At the beginning, there was a keyboard
July 25, 2012 at 2:25 a.m.
When I was in elementary, my parents bought me a little Yamaha keyboard. It was nothing special, just a little $30 job from Walmart, it had 32 keys on it, 16 voices, and 8 drum rhythms, but to a kid with trouble fitting in school, it meant the world. With no musical training, I began to experiment with rudimentary aspects of music. I had no idea about through trial and error. While other kids picked up guitars in their teens, I learned to love keyboards purely for their self teaching value.
It was then that I learned to do things differently.
I say that because doing things differently is what we're all about here in OMBG land.
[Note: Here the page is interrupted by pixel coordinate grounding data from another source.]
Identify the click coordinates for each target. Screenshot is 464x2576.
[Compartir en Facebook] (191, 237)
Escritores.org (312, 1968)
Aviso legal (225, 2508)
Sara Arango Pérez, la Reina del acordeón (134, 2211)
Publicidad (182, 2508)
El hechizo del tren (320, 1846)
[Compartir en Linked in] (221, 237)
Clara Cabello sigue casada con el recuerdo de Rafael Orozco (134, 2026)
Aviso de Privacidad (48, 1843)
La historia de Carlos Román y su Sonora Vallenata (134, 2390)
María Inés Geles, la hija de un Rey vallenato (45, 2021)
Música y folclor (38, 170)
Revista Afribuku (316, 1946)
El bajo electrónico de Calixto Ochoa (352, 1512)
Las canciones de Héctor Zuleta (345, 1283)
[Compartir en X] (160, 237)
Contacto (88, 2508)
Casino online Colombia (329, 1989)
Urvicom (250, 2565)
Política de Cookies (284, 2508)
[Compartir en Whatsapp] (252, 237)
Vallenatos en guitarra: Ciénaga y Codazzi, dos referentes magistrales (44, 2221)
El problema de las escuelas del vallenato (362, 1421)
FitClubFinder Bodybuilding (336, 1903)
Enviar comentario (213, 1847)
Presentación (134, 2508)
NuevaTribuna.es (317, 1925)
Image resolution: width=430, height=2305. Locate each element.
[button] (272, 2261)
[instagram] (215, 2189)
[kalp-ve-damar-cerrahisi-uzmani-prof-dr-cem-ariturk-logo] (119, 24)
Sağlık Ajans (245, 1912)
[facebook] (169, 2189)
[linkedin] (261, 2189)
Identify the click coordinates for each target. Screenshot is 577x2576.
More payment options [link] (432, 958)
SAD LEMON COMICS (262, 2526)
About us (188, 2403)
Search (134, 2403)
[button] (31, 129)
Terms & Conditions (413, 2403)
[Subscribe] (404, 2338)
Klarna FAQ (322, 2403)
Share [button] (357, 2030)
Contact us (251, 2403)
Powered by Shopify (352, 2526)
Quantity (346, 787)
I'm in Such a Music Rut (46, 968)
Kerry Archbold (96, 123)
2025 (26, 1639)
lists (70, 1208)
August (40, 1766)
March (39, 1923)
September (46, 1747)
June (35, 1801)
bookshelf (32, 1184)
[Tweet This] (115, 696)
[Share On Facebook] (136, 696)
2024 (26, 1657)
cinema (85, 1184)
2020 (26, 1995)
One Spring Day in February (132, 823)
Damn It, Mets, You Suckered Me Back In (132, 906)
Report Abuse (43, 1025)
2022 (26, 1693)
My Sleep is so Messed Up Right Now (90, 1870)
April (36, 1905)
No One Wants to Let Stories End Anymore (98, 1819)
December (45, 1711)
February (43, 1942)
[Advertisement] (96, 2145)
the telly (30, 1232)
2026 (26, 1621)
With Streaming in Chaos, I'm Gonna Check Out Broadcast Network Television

We never started out with the intent of becoming an advocate for independent artists and musicians, but that is exactly the way the pendulum swung in our direction, and we took to it quickly.
Frank Zappa said that the mainstream will come to you, but you must go to the underground. I firmly believe that. It's possible that the cover band you saw play last is talented, but unless they take time out to play you something from their heart (and you take the time to listen) it's tough to call what they do art.
The things that I will take the time to tell you about in this column is pure independent art. These things will happen whether readers decide to support it, or not. They are done simply for the act of creating things where there was once nothing. Bands, painters, and writers in the area have been doing it forever. It is my joy and duty to be the one who tells you about it and chronicle these things in any way I can, be it podcast, article, or blog.
As long as there is an empty canvas with someone to sling paint, or a kid with a guitar and a Ramones poster in his room, there will always be an underground. It can even be a grade school kid with his first toy keyboard. Welcome to our world.